Ninik adalah mama Putri. Status sosial tampak ketika Ninik mencintai Suwarno. Dalam novel diceritakan bahwa orangtua Ninik hampir tidak setuju jika menikah dengan Suwarno. Suwarno adalah wong ndeso yang kebetulan saja bisa kuliah. Sedangkan Ninik adalah keluarga berdarah biru. Eyang kakung Ninik dan bapaknya Ninik adalah wedana sedangkan Suwarno bukan keturunan darah biru. Hal tersebut tergambar pada cuplikan di bawah ini:
“Selanjutnya Putri hafal cerita mamanya, “orangtuaku hampir tidak setuju ketika aku ingin menikah dengan papamu. Mereka menganggap Papamu adalah wong ndeso yang kebetulan bisa kuliah. Sedangkan kami berdarah biru. Eyang kakungku dan bapakku adalah seorang wedana” (Ibrahim, 2012:18).

Mama Putri memilh Suwarno karena sama-sama menempuh studi di Fakultas Ekonomi Universitas Brawijaya pada masa setelah peralihan status sebelumnya adalah Universitas Airlangga di Malang.

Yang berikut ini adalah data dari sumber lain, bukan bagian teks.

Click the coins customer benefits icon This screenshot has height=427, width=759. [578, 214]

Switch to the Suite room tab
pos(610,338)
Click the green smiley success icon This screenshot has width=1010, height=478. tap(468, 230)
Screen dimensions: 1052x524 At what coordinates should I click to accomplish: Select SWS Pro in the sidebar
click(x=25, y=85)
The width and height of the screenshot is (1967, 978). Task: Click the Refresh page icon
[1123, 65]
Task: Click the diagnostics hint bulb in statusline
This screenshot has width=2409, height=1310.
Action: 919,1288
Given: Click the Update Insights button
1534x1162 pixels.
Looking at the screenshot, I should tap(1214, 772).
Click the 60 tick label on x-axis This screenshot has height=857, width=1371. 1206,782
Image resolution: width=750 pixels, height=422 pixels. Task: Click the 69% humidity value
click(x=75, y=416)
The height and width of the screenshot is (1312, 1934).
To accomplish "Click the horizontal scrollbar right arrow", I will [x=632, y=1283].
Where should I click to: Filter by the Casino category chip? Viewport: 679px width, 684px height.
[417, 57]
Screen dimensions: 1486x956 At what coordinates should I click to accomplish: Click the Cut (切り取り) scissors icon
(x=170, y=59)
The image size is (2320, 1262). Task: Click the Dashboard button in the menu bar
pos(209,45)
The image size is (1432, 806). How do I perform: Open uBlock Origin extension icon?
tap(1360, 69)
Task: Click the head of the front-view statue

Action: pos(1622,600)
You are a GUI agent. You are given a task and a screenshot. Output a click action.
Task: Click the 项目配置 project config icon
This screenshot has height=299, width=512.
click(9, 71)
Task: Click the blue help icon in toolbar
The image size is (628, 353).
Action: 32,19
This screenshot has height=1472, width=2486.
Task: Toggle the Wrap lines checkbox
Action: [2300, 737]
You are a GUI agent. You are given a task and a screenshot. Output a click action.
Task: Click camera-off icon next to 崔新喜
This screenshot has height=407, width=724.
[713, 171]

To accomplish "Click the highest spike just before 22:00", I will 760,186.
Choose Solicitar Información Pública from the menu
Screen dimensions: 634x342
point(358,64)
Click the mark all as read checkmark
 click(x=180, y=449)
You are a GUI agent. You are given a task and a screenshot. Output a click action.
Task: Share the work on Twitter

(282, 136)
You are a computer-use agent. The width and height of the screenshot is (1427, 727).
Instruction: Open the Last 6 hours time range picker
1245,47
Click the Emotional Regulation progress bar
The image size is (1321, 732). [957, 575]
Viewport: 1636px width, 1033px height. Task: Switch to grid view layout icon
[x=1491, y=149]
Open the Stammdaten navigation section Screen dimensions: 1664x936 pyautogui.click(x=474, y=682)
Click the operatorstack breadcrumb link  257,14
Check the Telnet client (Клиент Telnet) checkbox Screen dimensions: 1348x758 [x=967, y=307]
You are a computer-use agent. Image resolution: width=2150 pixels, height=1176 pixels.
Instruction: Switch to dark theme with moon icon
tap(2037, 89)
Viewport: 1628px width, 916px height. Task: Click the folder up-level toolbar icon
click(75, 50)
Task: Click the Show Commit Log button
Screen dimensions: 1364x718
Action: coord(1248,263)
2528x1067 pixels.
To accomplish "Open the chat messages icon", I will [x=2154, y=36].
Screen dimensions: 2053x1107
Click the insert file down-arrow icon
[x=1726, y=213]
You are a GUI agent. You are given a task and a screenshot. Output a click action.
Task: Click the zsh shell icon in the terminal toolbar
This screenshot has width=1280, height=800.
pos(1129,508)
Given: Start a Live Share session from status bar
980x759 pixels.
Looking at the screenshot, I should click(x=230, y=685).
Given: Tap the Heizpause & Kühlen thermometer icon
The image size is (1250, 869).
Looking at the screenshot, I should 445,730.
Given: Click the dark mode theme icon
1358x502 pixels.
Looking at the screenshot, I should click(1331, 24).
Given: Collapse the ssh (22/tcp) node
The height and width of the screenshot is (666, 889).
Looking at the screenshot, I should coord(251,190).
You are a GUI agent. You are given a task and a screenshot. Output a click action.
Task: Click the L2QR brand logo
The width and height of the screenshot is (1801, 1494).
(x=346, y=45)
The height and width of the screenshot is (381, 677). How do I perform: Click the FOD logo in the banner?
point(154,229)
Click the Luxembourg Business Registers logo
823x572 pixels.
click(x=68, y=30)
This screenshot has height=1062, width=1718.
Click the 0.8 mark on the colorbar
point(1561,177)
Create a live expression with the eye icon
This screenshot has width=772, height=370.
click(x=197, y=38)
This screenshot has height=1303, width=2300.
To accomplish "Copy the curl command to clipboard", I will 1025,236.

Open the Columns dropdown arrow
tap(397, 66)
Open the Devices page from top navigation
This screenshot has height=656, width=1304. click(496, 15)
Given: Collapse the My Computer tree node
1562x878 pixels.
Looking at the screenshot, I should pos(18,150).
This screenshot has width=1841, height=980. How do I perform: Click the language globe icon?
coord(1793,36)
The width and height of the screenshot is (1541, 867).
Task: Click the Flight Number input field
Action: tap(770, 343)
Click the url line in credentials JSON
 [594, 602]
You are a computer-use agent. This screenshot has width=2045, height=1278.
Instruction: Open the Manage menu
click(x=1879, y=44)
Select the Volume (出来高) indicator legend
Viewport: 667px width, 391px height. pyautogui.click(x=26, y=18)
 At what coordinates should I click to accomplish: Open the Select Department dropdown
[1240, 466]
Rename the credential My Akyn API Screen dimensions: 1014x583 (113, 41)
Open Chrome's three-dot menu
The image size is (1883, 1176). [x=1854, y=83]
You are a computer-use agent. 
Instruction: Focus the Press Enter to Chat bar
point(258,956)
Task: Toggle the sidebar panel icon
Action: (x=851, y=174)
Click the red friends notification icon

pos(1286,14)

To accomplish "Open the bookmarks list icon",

Menurut keluarga Ninik, Suwarno harusnya berterima kasih kepada Ninik karena bisa berjejaring dengan para pejabat tinggi. Keluarga Ninik sering mengungkit-ungkit perihal ini. Keluarga Ninik memprediksi bahwa jika Suwarno tidak menikah dengan Ninik (keturunan wedana) maka Suwarno tidak akan menjadi walikota seperti saat ini. Paling-paling Suwarno hanya sebagai pegawai kecamatan. Hal tersebut tergambar pada cuplikan di bawah ini:
“...Sebab mereka sama-sama menempuh studi di Fakultas ekonomi Universitas Brawijaya pada masa setelah peralihan status yang sebelumnya adalah Universitas Airlangga di Malang. Secara akademis mereka memang setara. Sedangkan menurut keluarga besar mamanya, Suwarno muda seharusnya berterima kasih kepada mereka karena bisa berjejaring dengan para pejabat tinggi di pusat yang salah satunya adalah kakak sepupu Ninik. Mereka sering mengungkit-ungkit hal ini, “kalau Suwarno tidak menikah dengan Ninik, paling-paling cuma jadi pegawai kecamatan. Bukan menjadi walikota seperti sekarang” (Ibrahim, 2012:22).